I've read where Ed Annunziata, the game's developer, stated that he purposefully made the game hard to deter children from beating it in a single weekend. That's all fine and good, but there's a fine line between challenging and outright unfair, and at times, Ecco the Dolphin struts over that line for no good reason. I thoroughly enjoyed the challenges, when they were proper challenges. However, given some of the design choices in the last few levels, notably Dark Water and Welcome to the Machine, I fail to see the challenge there. I just see poorly executed mechanics and fiendishly evil level design. It's the type of design in which I fail to see anyone experience anything other than rage and frustration. Well, congratulations, Ed. I didn't beat it in a single weekend. It took me a minimum of two years - granted most of that time it was shelved because of my own personal frustrations. If there's a lesson to be learned, it's that a good challenge can be highly entertaining, but frustration is never entertaining, and if I'm not mistaken, the general consensus is that a video game's primary value is that of entertainment. Sadly, Ecco the Dolphin doesn't appear to entirely grasp that notion. Yet still, I inexplicably love the game. Maybe not as much as I once did, but there's still a considerable fondness. Funny, that.
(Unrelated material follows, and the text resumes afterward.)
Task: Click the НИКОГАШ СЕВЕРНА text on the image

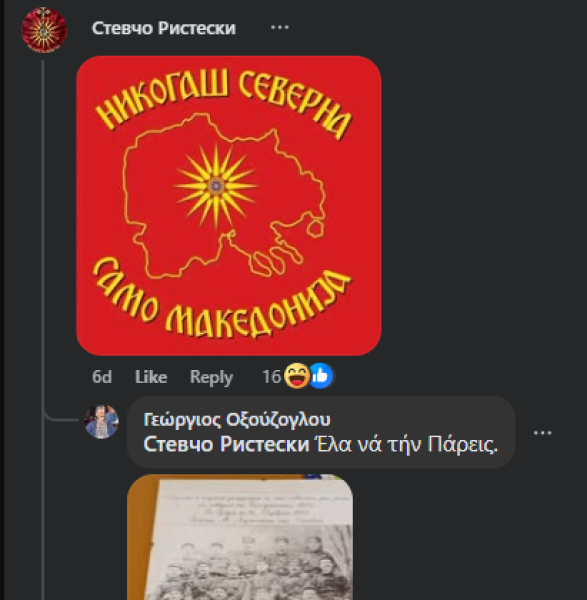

If it's not for the adoration of Ecco himself and his playful antics as he leaps out of the sea in amazing aerial somersaults, or the mystical setting of the ocean depths, the strangely enticing story of sudden vanishment, or the general eeriness of time-travel supplemented by the sunken mysteries of Atlantis, then it must be the music that makes me love this game. With that raw Genesis crunch and growl, the music helps push the overall ominous mood of loneliness to the forefront. With pieces like Opening Theme, Medusa Bay, and Ice Zone, you can't help but empathize with Ecco's sudden isolation from the world he once knew; left with only memories from before the Vortex came; of simpler, happier times. Only, it's funny how the Vortex is really the least of Ecco's worries. The sea is a far more dangerous place.

Nano-Rant:

The least of Ecco's worries, that is, except for the Asterite. What a ridiculous boss. No, ridiculous is too benevolent of a word for that twisted double helix of pain and demoralizing confusion. Not counting all the actual time spent traversing Dark Water's cretinous design, I probably spent upwards of an hour on the Asterite alone trying to figure out what the hell to do. Sadly, this led to death after death after death. Eventually, I turned to GameFAQs, and honestly, I only did so because I thought I was overlooking something in the level itself - a glyph perhaps - and perhaps this DNA replicant was merely "broken" until proposed trigger was flipped. My only argument against that theory was that the final barrier glyph closes once you pass it effectively trapping Ecco which is poor game design. However, if I knew the insanity expected in Welcome to the Machine, I wouldn't put it past the developers to create such an evil trap. Turns out I just completely misunderstood how the Asterite functioned. I don't remember if the present (future?) Asterite told me how to defeat his past self - again, something I likely missed - but I doubt I would have ever figured it out. I have a feeling if I did defeat it without looking up the solution, I would have done so without knowing how exactly I managed it. And in my opinion, that's poor execution on the developers part. But again, I likely skipped over a message, and if that's the case, I have no one to blame except myself.

Rating: 3 dangerous denizens of the sea out of 5*

I had a really hard time rating this game due to my love/hate relationship with it. As such, a fairly balanced score seems best, but perhaps tipped in a favorable light only because my love for the game still ever so slightly trumps the wicked cruelty found within.